Kaprow seems to use the terms ‘nonart’  and ‘unart’ interchangeablySuzanne’s projects in Oakland follow a sequence of three elements – workshops, installation/performance and symposium. In the instance of Expectations the symposium was an opportunity for the young women to engage dialogue with care providers, educators and policy makers moderated by Arnold Perkins, Director of Public Health in Alameda County with the specific aim of effecting policy changes. This third element effectively allows power relations to be actively re-negotiated in relation to policy and public practice. Significantly these are informed by real people and their day to day experiences.

I had in fact experienced one of the projects in Social Space in April 2007 – Recording Iraq. This exhibition was the public presentation of the Ken Stanton Archive that had followed the development over 3 years of an archive of materials assembled by a network of paid and voluntary contributors – civilians, photo journalists and amateur operators of their day to day experiences of the war in Iraq. Michael Burke, the news broadcaster, had purchased satellite time from Reuters and made an open request for video recordings made on the ground during the first weeks of the war. He was interested in the possibility of this otherwise unusable material (as TV documentary) becoming accessible to the public. At Arnolfini, the Ken Stanton Archive (KSA) presented hours worth of unedited footage along with interviews with Burke describing the experiences and emotions of trying to make, gather and place such material in the public realm. KSA carefully judged how this was to be done with minimal intervention through editing to allow the public to make their own journey through the material. My own very short encounter with this work left a lasting impression. Normally news is revealed to us in ways that are pre-digested and in the privacy of one’s own home or workplace. Here in public, in the company of other individuals, one was left to make one’s own sense of the material, to make meaning from the resources, formally installed within the gallery space. The articulation of the space clearly articulated this intention with a light touch.

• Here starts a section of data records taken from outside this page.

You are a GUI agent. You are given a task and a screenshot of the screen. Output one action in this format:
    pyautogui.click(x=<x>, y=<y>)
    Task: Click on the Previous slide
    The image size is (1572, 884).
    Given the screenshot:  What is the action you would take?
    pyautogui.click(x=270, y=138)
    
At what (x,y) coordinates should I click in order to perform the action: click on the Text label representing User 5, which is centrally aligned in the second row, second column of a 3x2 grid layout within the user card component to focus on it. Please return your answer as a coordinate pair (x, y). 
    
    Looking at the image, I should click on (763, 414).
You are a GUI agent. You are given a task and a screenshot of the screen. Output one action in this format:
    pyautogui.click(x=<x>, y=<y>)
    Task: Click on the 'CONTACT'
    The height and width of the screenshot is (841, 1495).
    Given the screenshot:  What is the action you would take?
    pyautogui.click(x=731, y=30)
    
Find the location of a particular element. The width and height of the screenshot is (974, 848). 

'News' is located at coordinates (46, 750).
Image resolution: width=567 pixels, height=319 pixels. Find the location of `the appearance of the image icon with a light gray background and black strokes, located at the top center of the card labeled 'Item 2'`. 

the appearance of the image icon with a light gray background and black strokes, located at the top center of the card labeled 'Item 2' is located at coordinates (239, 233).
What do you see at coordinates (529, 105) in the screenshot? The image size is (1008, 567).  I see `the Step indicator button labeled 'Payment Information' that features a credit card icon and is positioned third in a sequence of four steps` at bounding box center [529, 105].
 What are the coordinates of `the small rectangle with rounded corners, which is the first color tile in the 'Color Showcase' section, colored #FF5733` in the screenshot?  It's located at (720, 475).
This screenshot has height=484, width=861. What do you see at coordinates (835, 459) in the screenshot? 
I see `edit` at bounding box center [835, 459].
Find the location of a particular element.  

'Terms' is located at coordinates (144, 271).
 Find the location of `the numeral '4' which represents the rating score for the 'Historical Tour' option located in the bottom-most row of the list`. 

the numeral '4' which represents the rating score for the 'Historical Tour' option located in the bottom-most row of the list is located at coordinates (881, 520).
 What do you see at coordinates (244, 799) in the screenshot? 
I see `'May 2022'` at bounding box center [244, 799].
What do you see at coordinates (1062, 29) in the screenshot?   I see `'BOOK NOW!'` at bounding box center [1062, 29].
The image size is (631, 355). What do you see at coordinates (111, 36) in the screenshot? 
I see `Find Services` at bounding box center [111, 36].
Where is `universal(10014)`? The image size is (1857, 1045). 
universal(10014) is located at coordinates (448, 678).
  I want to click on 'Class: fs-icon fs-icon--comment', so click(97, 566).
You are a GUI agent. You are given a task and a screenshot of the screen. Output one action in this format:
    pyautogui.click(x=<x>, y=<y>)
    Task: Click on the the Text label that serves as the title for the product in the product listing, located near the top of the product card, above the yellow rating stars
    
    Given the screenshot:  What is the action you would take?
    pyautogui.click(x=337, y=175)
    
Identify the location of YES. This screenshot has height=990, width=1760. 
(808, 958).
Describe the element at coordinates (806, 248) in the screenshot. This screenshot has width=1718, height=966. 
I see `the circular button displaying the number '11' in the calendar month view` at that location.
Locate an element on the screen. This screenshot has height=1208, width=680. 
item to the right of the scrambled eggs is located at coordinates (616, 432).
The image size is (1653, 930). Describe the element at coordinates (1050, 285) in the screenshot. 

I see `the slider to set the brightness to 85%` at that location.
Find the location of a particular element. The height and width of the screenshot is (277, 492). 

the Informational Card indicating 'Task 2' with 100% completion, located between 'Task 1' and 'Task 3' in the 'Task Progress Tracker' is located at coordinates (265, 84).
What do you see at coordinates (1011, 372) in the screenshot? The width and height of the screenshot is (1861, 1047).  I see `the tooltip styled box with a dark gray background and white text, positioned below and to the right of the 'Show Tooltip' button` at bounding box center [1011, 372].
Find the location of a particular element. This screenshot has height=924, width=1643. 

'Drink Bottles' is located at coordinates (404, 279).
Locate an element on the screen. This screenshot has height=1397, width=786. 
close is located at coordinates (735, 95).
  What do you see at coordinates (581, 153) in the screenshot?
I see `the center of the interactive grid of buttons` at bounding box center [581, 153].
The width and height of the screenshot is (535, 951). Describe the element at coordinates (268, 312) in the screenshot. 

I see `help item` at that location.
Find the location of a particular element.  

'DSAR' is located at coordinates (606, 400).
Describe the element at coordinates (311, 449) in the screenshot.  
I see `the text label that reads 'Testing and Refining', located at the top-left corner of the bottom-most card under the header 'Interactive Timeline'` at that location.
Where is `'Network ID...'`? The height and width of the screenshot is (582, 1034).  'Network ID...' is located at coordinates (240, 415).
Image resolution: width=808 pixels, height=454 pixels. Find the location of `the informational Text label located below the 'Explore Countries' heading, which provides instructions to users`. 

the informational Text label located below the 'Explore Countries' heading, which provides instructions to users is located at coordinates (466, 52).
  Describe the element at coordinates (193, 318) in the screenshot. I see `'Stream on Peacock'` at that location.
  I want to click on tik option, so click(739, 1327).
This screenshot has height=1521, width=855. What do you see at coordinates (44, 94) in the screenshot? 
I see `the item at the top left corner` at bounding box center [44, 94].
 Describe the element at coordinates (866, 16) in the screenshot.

I have tried to avoid the terminology of socially engaged practice because this discourse has tended to set itself up as in opposition to gallery practice. For example In working with communities of different kinds, the work of On the Edge is often labelled as socially engaged and in being so some of its radical power as art is lost. In the first phase of this work (2001-4) we were seeking to open up new ways of working in the arts that were not dependent upon urban, metropolitan infrastructure and its mores. In developing alternatives we found (but did not consciously seek) rich interconnections between contemporary artists and areas of tradition in remote rural cultures. These traditions were the locus of change and the locus of meaning in remote rural communities. The important driver was that the art, whatever form it took, should be meaningful and also radical in its exploration. We created new work while simultaneously building the constituencies for whom that work had relevance. The process was intuitive and inductive rather than applied. We suspended belief about what kind of art was ‘best’ leaving ourselves open to many stylistic possibilities and determined this by developing shared critical thinking alongside the work.